SELECTED TEXT
In the pursuit of Wealth
Atlas, Son of Iapetus and Clymene, a Titan

In the pursuit of Wealth

I recently had a conversation with a close friend about his net worth and wealth goal by a certain age. It is a topic I have thought about at great length.

If you create a lofty goal, you set an aim. Because life is random, you may miss your ambitious goal. There will be 1 000+ different factors over which you have absolutely no control that may sink you. However, you may also overshoot your goal, and by pure randomness end up at a point far superior to your own goal! The key takeaway, however, is that you will end up in a range associated with the point that you have aimed at. Aim high, end high.

So, set a lofty wealth goal, I suggested. You might just reach it.

But, I firmly believe that one's personal philosophy, and mental frameworks, must be in place in order to achieve this.

An absolutely key element, in my view, is to follow the wealth principles of the upper class:

- leverage (productive debt, human capital, media, code)

- financial freedom (passive income > burn rate.)

- ownership of income-producing assets

In addition, I believe one should lead a healthy life. One should exercise – both strength training and cardio weekly – and maintain a healthy, balanced diet as well as avoid toxins such as alcohol/cigarettes/ultra-processed foods (‘UPFs’). Even with great monetary wealth, if you spend your twilight years (or god forbid, your 40s or 50s) in and out of hospitals, you will not be able to enjoy any of your hard-earned cash and may even have to fork out way more of it to keep your carcass going. The mental and physical benefits cannot be overstated, and will drive satisfaction in all other areas of life.

Stored data entries
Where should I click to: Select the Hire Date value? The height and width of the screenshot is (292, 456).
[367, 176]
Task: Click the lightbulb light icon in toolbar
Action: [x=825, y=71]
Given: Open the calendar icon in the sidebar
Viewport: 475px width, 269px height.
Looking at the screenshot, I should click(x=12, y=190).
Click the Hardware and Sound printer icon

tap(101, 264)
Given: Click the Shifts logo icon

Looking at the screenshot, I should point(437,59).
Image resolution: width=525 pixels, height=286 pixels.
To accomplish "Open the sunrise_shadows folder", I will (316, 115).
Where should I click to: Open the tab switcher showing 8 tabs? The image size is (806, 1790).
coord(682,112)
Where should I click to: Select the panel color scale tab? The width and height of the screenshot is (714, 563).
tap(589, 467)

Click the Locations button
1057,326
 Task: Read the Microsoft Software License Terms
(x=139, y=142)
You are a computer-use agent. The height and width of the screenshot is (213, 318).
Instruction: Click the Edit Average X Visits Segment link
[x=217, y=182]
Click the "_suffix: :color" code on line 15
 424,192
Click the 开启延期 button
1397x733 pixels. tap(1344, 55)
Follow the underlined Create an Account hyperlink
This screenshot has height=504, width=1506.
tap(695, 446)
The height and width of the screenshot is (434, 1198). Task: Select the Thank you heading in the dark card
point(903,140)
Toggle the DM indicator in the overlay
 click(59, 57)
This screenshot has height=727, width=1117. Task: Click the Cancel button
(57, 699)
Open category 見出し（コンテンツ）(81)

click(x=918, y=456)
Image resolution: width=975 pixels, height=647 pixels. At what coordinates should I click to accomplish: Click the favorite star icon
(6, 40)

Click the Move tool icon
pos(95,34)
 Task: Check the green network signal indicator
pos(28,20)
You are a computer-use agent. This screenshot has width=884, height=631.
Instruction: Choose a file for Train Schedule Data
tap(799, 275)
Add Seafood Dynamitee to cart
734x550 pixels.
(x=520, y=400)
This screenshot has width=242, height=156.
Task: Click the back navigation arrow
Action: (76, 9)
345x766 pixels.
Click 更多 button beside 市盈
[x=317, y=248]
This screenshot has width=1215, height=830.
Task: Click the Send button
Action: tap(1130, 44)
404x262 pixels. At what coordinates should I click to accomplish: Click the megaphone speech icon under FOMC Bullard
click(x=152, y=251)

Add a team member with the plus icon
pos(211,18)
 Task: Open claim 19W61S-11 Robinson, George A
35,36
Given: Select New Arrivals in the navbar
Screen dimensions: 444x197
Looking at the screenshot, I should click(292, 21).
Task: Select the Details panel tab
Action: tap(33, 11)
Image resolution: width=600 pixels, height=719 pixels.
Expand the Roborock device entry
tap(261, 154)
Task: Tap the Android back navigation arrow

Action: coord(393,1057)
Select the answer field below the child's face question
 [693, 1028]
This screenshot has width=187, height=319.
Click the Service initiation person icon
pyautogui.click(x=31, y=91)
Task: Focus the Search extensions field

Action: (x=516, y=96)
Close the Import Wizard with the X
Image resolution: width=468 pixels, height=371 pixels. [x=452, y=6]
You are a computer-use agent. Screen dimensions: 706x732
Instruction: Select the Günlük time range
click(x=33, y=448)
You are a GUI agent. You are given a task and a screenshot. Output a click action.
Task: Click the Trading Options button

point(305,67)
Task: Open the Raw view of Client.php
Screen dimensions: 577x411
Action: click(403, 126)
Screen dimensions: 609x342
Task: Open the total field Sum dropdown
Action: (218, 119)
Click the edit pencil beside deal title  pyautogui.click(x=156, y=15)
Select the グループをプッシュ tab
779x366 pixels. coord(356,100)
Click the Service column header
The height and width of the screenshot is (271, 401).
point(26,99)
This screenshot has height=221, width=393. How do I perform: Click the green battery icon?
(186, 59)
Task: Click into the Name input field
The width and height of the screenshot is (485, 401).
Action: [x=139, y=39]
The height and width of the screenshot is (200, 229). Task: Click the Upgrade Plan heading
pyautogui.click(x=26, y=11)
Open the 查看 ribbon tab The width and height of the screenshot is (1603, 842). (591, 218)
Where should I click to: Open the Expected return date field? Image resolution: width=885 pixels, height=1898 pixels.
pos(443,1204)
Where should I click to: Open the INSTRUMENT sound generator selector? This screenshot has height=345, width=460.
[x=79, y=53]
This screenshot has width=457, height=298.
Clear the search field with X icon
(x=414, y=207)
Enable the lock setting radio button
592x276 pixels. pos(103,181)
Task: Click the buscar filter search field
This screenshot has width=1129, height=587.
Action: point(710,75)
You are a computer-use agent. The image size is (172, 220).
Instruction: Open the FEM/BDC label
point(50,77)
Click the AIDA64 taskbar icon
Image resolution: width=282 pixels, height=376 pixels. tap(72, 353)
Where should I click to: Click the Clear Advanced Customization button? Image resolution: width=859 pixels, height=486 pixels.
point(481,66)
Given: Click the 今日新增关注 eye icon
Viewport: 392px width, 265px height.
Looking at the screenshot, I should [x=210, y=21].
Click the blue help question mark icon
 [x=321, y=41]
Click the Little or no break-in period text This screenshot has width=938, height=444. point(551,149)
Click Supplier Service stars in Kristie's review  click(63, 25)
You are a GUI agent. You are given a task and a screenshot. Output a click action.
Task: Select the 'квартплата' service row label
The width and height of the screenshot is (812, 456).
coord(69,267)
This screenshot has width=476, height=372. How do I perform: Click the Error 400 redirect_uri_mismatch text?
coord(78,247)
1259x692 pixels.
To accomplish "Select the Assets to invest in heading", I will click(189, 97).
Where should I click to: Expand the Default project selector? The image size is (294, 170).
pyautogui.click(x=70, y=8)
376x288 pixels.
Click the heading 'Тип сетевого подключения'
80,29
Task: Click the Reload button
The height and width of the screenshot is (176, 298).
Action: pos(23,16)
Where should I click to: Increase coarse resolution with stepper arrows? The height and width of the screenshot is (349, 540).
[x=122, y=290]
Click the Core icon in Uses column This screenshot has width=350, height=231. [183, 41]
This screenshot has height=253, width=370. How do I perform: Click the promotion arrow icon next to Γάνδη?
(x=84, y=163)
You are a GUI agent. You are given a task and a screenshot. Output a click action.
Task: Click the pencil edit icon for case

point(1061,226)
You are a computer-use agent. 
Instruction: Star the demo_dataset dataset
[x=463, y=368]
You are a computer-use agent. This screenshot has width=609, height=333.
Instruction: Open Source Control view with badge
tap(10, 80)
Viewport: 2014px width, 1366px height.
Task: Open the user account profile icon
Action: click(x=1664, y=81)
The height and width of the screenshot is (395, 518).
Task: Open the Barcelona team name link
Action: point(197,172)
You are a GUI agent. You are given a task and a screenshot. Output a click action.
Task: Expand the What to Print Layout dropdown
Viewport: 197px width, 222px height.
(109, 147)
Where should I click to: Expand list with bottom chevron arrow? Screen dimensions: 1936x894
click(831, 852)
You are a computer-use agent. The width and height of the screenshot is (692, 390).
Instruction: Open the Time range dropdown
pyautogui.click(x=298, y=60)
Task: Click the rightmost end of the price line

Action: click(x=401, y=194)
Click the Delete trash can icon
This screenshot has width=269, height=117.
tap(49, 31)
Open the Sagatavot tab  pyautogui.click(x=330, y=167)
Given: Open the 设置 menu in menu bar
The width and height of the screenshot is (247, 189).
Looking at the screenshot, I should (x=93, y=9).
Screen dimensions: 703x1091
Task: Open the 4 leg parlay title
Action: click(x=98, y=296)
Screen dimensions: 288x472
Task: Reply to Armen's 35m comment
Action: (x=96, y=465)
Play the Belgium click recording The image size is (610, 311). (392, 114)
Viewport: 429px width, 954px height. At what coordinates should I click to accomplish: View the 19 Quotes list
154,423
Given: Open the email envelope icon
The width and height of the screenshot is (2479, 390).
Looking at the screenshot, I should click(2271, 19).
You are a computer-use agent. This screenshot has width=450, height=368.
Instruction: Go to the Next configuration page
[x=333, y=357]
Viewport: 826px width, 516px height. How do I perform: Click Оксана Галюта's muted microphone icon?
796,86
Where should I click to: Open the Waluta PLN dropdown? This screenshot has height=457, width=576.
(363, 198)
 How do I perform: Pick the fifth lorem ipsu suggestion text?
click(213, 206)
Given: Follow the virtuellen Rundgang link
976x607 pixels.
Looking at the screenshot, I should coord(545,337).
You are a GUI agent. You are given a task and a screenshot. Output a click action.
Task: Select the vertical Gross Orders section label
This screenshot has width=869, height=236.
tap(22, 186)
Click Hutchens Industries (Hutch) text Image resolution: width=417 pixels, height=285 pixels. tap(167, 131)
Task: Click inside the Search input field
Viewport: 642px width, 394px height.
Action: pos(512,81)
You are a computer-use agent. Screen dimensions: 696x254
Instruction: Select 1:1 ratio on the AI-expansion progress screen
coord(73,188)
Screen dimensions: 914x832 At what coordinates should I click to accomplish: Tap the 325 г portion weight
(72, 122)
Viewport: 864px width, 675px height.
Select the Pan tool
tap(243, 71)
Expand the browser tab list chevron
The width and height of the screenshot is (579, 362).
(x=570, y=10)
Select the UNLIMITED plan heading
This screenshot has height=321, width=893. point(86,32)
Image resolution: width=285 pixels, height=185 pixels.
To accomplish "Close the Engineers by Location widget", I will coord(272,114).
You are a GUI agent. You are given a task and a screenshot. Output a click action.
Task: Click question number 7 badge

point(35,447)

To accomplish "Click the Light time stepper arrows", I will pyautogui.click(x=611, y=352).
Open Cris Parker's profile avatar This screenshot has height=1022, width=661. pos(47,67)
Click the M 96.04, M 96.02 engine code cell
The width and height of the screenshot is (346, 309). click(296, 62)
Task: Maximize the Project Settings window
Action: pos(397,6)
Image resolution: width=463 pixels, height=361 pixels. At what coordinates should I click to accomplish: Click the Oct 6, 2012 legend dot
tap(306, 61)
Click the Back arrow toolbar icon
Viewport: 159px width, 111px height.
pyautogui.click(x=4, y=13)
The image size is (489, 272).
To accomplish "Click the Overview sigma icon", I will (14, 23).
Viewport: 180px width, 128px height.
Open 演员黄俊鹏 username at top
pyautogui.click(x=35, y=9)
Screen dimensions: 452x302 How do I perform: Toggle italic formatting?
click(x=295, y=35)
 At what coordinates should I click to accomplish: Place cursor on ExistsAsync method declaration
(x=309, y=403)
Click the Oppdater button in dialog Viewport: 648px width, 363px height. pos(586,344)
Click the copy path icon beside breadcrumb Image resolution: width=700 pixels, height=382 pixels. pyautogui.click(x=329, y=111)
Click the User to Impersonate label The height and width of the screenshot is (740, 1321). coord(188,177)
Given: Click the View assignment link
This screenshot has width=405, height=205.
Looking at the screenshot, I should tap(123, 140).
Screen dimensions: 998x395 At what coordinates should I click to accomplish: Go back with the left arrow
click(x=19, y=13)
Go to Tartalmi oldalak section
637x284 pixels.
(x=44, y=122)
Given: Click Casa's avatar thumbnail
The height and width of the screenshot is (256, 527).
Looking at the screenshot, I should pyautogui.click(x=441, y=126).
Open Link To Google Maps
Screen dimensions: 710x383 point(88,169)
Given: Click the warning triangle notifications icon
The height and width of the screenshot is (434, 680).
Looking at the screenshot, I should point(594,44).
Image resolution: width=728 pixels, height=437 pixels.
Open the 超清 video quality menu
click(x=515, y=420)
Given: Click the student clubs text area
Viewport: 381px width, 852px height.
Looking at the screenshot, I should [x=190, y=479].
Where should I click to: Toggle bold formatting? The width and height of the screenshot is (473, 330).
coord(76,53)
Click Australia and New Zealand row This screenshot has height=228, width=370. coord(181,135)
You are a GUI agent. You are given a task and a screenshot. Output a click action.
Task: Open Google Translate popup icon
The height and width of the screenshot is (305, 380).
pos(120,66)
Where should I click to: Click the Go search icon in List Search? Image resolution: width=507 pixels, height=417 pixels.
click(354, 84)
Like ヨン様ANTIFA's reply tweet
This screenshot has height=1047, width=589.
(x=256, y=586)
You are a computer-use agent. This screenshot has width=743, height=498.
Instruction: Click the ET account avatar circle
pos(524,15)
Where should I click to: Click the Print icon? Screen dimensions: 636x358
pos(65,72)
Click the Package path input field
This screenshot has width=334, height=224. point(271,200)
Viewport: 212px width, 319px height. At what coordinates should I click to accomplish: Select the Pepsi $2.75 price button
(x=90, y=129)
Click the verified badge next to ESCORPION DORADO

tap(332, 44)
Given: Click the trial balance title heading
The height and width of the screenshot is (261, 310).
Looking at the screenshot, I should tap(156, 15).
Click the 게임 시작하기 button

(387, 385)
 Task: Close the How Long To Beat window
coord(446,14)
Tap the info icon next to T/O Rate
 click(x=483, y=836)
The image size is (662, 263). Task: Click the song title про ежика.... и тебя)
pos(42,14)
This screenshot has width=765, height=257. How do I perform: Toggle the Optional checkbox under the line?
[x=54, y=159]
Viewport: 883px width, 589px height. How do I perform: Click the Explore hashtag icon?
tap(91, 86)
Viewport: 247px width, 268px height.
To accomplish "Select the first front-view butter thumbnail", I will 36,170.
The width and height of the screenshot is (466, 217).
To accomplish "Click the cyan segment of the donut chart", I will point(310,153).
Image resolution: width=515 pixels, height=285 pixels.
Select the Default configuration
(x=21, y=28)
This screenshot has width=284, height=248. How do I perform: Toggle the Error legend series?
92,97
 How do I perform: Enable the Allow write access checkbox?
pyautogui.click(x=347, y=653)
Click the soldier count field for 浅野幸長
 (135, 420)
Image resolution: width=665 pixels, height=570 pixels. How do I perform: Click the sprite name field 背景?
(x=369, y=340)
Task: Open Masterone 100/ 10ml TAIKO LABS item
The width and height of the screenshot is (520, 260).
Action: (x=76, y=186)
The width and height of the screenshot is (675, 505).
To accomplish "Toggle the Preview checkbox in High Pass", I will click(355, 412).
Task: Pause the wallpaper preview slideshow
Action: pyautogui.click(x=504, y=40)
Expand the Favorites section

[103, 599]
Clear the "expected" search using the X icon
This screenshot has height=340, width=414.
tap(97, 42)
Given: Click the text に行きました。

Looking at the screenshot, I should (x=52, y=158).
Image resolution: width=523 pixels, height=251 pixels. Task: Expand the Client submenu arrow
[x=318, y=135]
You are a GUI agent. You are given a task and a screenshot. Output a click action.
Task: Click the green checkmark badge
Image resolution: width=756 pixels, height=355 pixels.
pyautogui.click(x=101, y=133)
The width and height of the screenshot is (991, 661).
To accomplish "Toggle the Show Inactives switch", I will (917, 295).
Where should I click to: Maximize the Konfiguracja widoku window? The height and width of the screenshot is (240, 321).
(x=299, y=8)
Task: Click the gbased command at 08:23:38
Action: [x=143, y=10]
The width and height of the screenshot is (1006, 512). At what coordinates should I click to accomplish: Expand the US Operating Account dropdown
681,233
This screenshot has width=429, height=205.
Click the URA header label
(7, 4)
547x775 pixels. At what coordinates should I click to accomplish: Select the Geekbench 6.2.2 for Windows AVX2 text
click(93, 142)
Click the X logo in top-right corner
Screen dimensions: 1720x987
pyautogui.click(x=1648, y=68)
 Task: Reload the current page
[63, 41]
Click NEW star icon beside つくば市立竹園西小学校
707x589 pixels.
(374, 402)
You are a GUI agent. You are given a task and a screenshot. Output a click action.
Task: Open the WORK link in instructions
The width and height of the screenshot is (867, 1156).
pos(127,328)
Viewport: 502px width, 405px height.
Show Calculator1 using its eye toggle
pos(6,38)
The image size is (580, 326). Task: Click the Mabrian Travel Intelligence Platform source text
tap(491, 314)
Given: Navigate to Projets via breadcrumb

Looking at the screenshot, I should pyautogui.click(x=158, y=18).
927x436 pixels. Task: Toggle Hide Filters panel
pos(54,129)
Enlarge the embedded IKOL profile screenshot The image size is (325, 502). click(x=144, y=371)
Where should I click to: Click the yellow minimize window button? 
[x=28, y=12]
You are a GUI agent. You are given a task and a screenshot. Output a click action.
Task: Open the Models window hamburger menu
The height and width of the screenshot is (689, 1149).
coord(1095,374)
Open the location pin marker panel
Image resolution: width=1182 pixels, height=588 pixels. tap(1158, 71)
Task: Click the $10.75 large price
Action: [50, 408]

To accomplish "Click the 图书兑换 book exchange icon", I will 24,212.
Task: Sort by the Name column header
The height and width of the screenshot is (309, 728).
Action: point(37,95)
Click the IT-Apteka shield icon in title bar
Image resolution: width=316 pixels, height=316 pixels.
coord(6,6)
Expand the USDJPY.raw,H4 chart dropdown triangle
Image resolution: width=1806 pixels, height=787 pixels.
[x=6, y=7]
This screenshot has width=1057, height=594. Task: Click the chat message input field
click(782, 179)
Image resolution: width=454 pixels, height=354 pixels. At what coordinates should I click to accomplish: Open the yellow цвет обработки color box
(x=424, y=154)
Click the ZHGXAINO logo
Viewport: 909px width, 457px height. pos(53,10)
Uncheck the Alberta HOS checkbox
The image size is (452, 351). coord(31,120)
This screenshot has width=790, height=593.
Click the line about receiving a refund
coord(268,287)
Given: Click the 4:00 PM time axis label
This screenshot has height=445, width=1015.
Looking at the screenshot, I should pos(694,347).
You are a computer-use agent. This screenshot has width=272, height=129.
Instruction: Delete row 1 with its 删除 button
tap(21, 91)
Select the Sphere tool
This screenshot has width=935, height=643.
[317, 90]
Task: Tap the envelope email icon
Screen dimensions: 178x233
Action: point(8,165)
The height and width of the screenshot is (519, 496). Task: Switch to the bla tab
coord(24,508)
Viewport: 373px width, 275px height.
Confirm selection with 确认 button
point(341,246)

YOUR INSTRUCTIONS
Answer these questions about the essay on pursuing wealth:
1. Which three wealth principles of the upper class does the essay list?
2. Which two kinds of exercise does it say one should do weekly?
3. Which toxins does it name as ones to avoid?
The records are not needed to answer anything about the essay.

YOUR RESPONSE
1. Leverage, financial freedom, and ownership of income-producing assets.
2. Strength training and cardio.
3. Alcohol, cigarettes, and ultra-processed foods (UPFs).